Vernal pools


Every year, in the very early spring, a little pond forms in the front of our yard.  As the snow melts along the driveway, the water collects in a low spot, pooling around the trees and bushes.  Ice clings to the edges of the drive, holding the water in place for a while, but slowly retreating as the sun warms and the earth reappears. The pond is cold and murky, filled with rotting leaves and broken branches.   It is perfect for stirring with a big stick.  It is a magnet for little boys.

There were many spring days in the past when my sons would put on their boots and march forth into the icy water.  I always knew that the boots, worn down by the long winter, were the slimmest protection from the frigid water, but I felt like I was doing my duty by insisting that they be worn.  I would watch from the yard, and later from the window, as the boys splashed through the slush, searching for treasure.  Soaked feathers, dead flowers, rotting mushrooms and blackened oak leaves floated to the surface as little feet stirred up the bottom.  Sometimes they would find a surprise: an old mitten, a broken cup, a plastic army man, covered in dirt and slime.   I can hear their piping voices, filled with excitement as they called to each other in the cold spring afternoons.  I can picture them as they came inside, hands and feet red with cold, socks and pants dripping wet.  I can smell the cold clean air clinging to their skin, carried in on their hair.
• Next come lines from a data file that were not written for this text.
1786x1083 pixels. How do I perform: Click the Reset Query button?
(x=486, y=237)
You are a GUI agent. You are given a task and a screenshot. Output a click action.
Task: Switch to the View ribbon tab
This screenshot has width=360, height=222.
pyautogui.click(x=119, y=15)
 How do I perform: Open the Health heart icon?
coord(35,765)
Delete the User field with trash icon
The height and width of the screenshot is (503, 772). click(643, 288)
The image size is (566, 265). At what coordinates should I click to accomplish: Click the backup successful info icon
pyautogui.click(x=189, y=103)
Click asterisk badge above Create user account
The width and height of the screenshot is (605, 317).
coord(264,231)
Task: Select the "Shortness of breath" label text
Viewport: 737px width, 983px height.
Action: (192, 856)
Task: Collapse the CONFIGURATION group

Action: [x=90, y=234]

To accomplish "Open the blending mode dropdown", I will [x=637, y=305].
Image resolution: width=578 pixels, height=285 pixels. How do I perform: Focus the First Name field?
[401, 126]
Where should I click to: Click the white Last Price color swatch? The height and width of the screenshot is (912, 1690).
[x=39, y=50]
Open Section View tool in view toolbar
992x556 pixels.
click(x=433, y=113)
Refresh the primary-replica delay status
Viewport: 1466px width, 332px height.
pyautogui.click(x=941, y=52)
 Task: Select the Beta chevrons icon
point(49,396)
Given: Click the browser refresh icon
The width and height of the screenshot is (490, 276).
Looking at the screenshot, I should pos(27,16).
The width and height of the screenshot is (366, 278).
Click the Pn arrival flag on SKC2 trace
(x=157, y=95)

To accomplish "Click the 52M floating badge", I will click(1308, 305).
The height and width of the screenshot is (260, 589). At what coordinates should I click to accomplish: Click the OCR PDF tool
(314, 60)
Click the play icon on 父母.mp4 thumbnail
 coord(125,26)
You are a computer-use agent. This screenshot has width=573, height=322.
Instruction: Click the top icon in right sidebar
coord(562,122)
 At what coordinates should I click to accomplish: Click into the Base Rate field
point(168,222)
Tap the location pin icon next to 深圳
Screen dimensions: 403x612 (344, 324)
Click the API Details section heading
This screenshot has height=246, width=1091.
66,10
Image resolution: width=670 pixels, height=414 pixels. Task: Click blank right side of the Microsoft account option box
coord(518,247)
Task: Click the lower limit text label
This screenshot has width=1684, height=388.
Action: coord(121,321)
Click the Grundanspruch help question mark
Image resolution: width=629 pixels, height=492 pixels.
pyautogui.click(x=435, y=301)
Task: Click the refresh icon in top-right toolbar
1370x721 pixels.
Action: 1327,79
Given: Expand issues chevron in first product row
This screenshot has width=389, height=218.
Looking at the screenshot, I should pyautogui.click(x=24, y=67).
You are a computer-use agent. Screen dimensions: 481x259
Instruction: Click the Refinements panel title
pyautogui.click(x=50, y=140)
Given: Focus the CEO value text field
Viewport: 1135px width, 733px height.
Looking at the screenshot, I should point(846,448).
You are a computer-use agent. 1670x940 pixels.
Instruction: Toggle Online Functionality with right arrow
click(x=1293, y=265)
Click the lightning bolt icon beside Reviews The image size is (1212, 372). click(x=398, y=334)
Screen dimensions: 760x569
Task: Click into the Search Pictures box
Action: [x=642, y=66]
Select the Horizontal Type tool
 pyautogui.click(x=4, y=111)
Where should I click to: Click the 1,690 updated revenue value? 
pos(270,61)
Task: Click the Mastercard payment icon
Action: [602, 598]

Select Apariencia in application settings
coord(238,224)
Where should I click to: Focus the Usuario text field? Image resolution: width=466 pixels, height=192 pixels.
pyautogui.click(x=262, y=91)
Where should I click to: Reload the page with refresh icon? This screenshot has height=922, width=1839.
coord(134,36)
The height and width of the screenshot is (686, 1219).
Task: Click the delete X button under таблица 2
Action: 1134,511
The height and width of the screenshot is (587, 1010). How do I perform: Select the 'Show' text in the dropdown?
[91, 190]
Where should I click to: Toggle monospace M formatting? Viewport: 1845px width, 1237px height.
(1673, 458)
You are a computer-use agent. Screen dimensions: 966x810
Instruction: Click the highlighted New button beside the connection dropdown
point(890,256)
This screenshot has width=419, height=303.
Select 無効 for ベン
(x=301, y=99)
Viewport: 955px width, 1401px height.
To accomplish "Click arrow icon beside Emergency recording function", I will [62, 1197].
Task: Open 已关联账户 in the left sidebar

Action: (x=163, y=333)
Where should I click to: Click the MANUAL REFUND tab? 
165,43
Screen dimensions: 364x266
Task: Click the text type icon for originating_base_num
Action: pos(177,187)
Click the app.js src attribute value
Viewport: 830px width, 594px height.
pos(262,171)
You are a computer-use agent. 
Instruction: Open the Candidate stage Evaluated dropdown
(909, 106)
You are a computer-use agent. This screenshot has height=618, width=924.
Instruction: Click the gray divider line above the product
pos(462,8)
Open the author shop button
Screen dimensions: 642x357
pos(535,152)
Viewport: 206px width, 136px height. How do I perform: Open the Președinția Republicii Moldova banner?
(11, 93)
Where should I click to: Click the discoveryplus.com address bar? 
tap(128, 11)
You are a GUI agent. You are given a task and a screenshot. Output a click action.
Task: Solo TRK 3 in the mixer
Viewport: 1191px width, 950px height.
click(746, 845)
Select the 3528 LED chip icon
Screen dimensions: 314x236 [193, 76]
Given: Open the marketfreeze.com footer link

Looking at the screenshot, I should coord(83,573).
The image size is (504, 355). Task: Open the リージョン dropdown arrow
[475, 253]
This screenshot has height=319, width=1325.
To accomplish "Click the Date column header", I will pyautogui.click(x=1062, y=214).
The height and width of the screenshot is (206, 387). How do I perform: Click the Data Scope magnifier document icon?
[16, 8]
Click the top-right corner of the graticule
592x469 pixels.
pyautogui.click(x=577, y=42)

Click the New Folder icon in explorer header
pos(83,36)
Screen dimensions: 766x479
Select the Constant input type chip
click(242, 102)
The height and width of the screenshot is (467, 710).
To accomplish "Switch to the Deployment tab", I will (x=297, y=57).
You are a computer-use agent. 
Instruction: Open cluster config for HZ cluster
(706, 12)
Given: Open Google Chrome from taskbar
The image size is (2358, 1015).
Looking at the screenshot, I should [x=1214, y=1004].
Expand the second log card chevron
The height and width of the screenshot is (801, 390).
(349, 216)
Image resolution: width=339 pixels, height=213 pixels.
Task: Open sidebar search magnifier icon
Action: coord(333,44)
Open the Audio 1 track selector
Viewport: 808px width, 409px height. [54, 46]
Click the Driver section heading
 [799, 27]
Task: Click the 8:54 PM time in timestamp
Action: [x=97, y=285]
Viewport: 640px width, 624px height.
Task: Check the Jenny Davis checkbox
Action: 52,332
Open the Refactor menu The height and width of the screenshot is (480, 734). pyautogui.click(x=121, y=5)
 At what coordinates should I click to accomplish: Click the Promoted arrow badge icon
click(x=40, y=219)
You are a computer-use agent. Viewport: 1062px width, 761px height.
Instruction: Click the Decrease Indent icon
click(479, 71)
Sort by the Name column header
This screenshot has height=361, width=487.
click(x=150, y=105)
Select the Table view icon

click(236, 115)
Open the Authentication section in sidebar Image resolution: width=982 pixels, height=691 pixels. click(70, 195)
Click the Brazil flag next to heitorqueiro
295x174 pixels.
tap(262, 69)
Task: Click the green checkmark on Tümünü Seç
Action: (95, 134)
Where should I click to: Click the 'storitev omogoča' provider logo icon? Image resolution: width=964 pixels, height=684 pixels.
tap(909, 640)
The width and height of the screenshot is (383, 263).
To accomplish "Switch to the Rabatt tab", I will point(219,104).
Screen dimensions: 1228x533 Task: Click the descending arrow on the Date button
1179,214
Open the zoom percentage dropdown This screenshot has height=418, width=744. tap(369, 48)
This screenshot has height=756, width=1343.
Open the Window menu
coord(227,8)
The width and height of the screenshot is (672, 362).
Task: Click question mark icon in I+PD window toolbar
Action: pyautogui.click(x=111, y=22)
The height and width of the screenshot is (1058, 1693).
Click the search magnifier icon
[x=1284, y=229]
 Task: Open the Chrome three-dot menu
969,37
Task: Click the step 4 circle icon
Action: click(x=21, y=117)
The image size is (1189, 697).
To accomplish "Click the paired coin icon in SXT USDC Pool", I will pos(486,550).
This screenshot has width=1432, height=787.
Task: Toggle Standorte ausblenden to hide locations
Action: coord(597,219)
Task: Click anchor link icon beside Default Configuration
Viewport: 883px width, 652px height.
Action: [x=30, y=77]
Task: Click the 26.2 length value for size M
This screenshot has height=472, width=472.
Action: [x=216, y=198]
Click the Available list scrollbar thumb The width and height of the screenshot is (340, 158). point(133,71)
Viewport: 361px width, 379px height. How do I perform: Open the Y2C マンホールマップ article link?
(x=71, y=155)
Yesterday I went outside, walking along the icy drive.  I walked past the garden, over the slushy patches of old and dirty snow, my feet slipping and squelching as I went.  I came to the edge of the vernal pond.  Reaching out with one booted toe, I poked gently at the shallow water.  A cloud of black arose from the bottom, curling up and around the toe of my boot, dislodging a piece of oak leaf that floated to the surface.  I stood still for a minute, listening, but all was silent and still.  I took in a deep breath of the dying winter, tasting the sharp metallic cold on my lips.  One long last look at the blue gray water, and I turned away.  Back inside, back to the fire.

One thought on “Vernal pools

  1. Reblogged this on Post Departum Depression and commented:

    I wrote this piece in my very first empty nest year; a mere six months after my babies fled the nest.
    It feels like cheating to repeat myself, but today when I came home, the big icy pond had reformed in my yard, and my thoughts went back to these memories, and to this post.